Die Regierungskoalition steuert auf einen weiteren größeren Konflikt zu. Strittig ist diesmal der Umgang mit der Vorratsdatenspeicherung, bei der die Positionen von Union und FDP weit auseinanderliegen.

Von Frank Jansen

Berlin - Das von Thomas de Maizière (CDU) geführte Innenministerium und das Bundeskriminalamt pochen auf die rasche Einführung einer gesetzlichen Regelung, wonach Internet-Provider die mit einer IP-Adresse verbundenen Kundendaten sechs Monate speichern müssten. Die IP-Adresse ist eine individuelle Zahlenkombination, über die ein Computer im Internet erreichbar ist. Ministerium und BKA sagen, für die Verfolgung schwerer Verbrechen bis hin zum Terrorismus sei es dringend nötig, wenigstens ein halbes Jahr lang bei den Providern auf die Verkehrsdaten zur IP-Adresse zugreifen zu können. Die FDP lehnt das ab. Die Massenspeicherung von Kommunikationsdaten sei nicht erforderlich, sagte am Freitag Christian Ahrendt, parlamentarischer Geschäftsführer der FPD-Fraktion.
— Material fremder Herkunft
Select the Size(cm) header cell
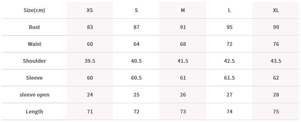The height and width of the screenshot is (122, 301). [x=34, y=10]
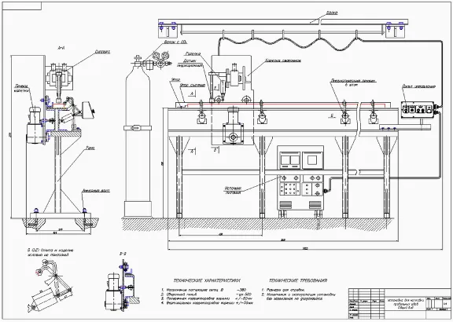Click the control panel box (Пульт управления)
This screenshot has width=453, height=322.
(418, 109)
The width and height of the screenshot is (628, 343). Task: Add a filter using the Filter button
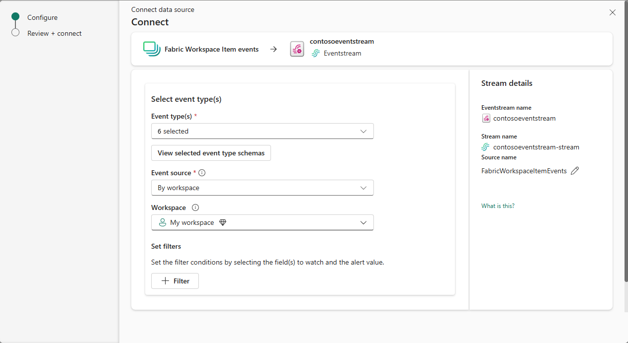pyautogui.click(x=175, y=280)
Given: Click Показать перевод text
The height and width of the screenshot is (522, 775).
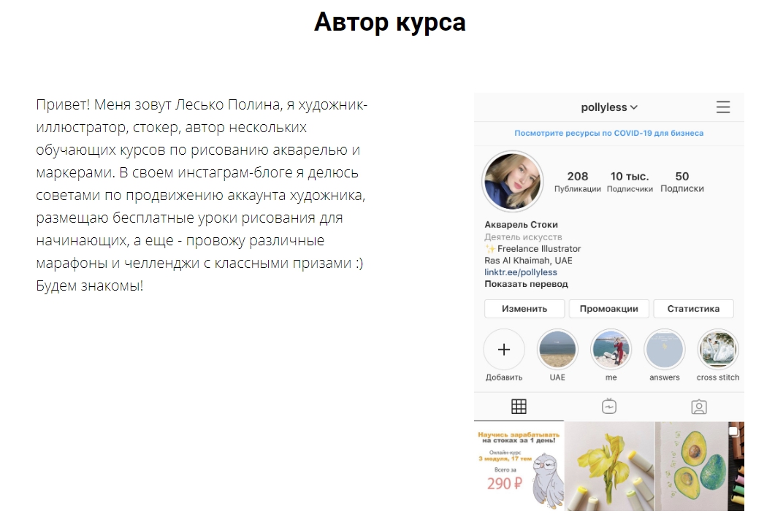Looking at the screenshot, I should click(526, 284).
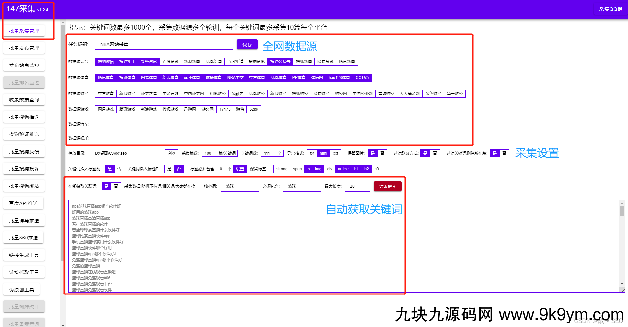Open 伪原创工具 in the sidebar
628x327 pixels.
(22, 290)

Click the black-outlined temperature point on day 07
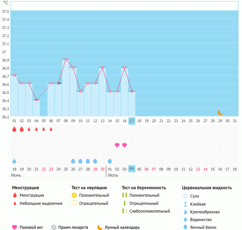[58, 83]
De Maizière und BKA-Präsident Jörg Ziercke warnten hingegen am Freitag vor einer immer größer werdenden „Schutzlücke“. Es dürfe nicht vom Geschäftsmodell eines Providers zur Speicherung von Kundendaten abhängen, ob die Aufklärung von Straftaten und die Abwehr von Gefahren möglich sind, sagte de Maizière. Und Ziercke mahnte: „Ohne gespeicherte Verkehrsdaten ist eine Identifikation von IP-Adressen nicht möglich.“

Auslöser des Streits zwischen Union und FDP ist ein Urteil des Bundesverfassungsgerichts vom März. Die Richter in Karlsruhe kippten die Vorschriften, mit denen der Bundestag im Jahr 2007 eine Richtlinie der Europäischen Union zur Vorratsdatenspeicherung umgesetzt hatte. Der ehemalige Bundesinnenminister Gerhart Baum (FDP) und fast 35 000 weitere Personen hatten Verfassungsbeschwerden eingelegt. Laut Gericht widersprechen die deutschen Vorschriften zur anlasslosen, sechsmonatigen Speicherung der Telekommunikationsdaten für Zwecke der Strafverfolgung und Gefahrenabwehr dem Grundsatz der Verhältnismäßigkeit. Generell sei die Speicherung der Daten aber mit dem grundgesetzlich geschützten Fernmeldegeheimnis „nicht schlechthin unvereinbar“.

Ein verbesserter Gesetzentwurf müsste nun vom Bundesjustizministerium kommen. Seine freidemokratische Chefin Sabine Leutheusser-Schnarrenberg hatte sich jedoch an den Verfassungsbeschwerden gegen die Vorratsdatenspeicherung beteiligt. Ein Sprecher des Ministeriums sagte jetzt auf die Frage nach einem Gesetzentwurf, der Zeitraum sei offen und „der Spielraum ist eng nach dem Urteil des Bundesverfassungsgerichts“. Doch damit werden sich de Maizière und das BKA nicht zufrieden geben.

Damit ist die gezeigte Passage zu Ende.